■ **EXERCISE DETAILS**: Everything from the line that holds "Image resolution: width=629" through the end of the records below is to be transcribed exactly, except the pictures.

• • • •

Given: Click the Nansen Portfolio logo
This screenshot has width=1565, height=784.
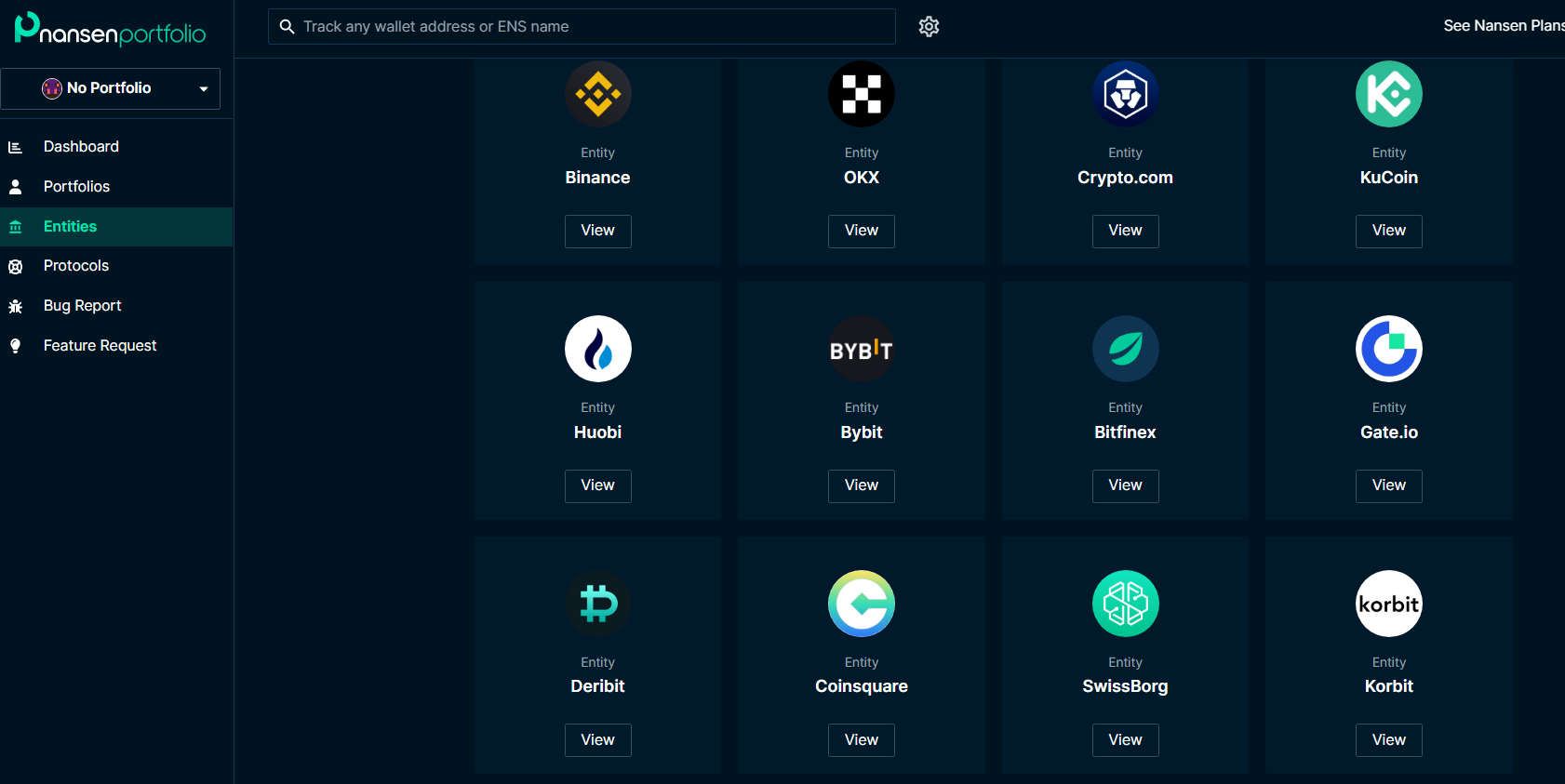Looking at the screenshot, I should click(x=110, y=30).
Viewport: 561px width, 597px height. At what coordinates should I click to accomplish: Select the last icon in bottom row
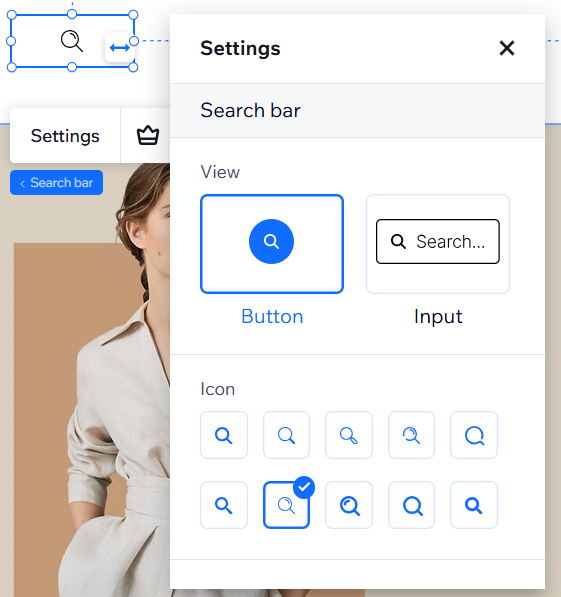click(x=474, y=505)
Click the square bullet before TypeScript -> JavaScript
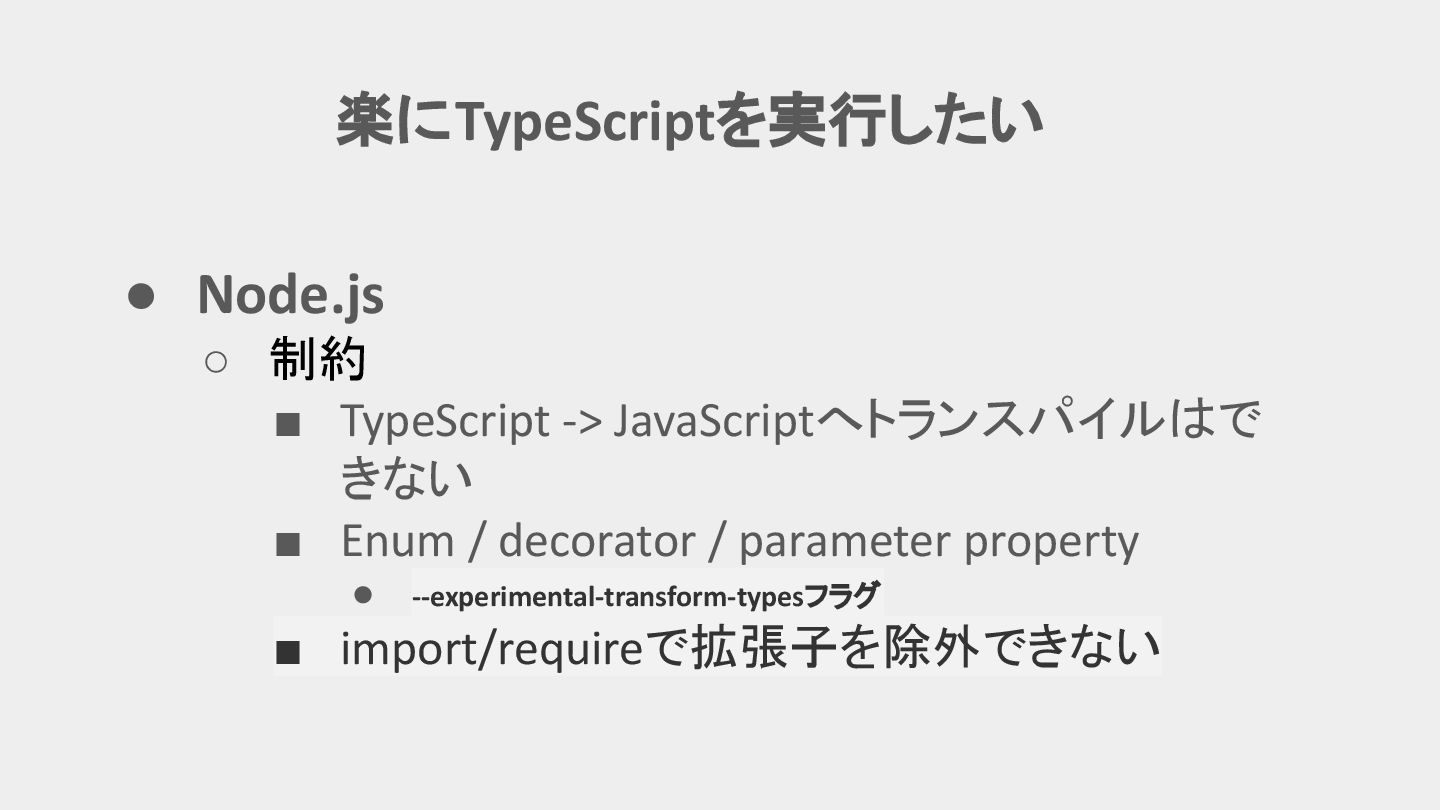This screenshot has height=810, width=1440. (288, 425)
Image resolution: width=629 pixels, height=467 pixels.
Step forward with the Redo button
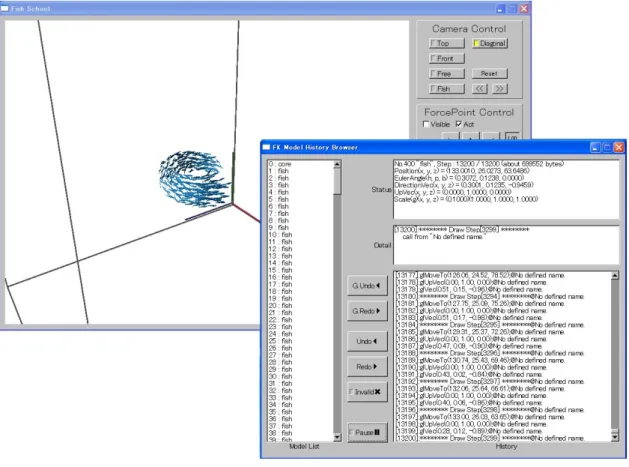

• • • •

■ **PROBLEM SOLUTION**:
Image resolution: width=629 pixels, height=467 pixels.
Step forward with the Redo button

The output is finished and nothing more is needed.